April Harlency has a family as happy as could be had in the 1950s. Parents Betty and Percy, late of the licensing trade, up sticks from London and take over a tearoom in rural Stonebridge. Too good-hearted to make a go of making money, they struggle vainly among smaller-minded souls. The few regulars at the Copper Kettle include two artistic ladies and the twinkly, avuncular Mr Greenidge, who has taken a shine to April. April herself finds a new best friend in Ruby, daughter of the couple who run the local pub.

The significance of what draws childhood friends together and what marks these friendships leave on adult lives is given its due by Mackay with a clarity that is intense and convincing. April and Ruby are devoted, although shame holds some things back: Ruby has a brutal father and an uncaring mother; April never tells on Mr Greenidge, from whom nowhere seems safe, even the girls' secret orchard. Mackay's prose is meticulous, sometimes unbearably funny, luminous with the discoveries and puzzlements of being a child. She also shows childhood as the obscure ordeal it so often is, one in which friendship may count for more than is ever known.

It is a childhood disappointment that gets the story going in Michael Curtin's The Cove Shivering Club (Fourth Estate Pounds 8.99). This is a labyrinthine comic yarn packed with stock Irish characters who run from the time warped cliche to the crackpot - the male characters, that is; women are confined to the novel's margins, though it is intimated that these are a lot saner than the ludicrous goings-on elsewhere.

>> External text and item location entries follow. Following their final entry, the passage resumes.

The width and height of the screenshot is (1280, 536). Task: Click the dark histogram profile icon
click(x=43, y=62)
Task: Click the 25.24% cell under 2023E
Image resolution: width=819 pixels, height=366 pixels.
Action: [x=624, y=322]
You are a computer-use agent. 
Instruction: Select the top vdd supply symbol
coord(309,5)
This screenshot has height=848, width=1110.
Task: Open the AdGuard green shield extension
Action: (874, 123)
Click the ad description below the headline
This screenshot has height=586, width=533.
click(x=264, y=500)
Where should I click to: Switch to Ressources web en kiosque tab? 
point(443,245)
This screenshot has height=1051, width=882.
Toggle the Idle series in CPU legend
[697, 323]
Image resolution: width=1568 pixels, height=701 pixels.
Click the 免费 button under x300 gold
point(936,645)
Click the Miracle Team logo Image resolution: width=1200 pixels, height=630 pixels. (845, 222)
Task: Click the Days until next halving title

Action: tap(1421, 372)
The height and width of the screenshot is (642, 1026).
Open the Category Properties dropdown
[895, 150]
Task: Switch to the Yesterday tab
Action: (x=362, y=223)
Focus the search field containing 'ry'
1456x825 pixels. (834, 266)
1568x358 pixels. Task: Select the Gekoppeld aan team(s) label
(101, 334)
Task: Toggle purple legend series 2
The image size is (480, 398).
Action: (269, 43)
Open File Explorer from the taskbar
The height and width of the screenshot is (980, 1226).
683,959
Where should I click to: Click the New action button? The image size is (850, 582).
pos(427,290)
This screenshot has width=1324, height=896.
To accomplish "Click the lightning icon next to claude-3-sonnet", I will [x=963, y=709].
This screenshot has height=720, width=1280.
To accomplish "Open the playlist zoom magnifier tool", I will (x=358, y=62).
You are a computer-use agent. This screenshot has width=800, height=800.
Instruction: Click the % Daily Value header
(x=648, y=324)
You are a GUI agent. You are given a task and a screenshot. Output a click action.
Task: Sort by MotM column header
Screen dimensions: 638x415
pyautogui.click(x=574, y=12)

The cove in question is somewhere on Ireland's west coast, a haven reserved for men and their misogynist, rugby-club style antics. It has its own rules and rituals, foremost the Good Friday swim, when young boys are awarded certificates for their first freezing dip. In 1955 narrator Junior Nash and his best pal Dunstan undergo this rite of passage. Curtin gets away with his heavily indulgent satire because it is so patter-rich and hectic. This is real comic writing, with not a dull moment.

Pace is breathless too in Saxophone Dreams (Penguin Pounds 6.99), Nicholas Royle's genre-bending surreal fantasy of upheaval in 1989. With the premise that such seismic and potentially cataclysmic events must surely be anticipated in the unconscious, echoed in the tides and weather, Royle sets his stage for some very strange scenarios. Frontiers dissolve, seasons reverse and wish-fulfilment works, in a landscape of nightmare and resurrection. Jazz, dreams and the paintings of Paul Delvaux connect and transport the characters: the composer Hasek, in Prague, and Ankers, a Norwegian saxophonist, Gabriela, a piano-playing prostitute in Bucharest, hospital nurse Ian in Brighton and assorted Balkan types.

An outlandish and grotesque climax takes place in Tirana before a kind of normality resumes, but the spirit of solidarity that infuses this novel lingers on as a welcome and much-needed optimism.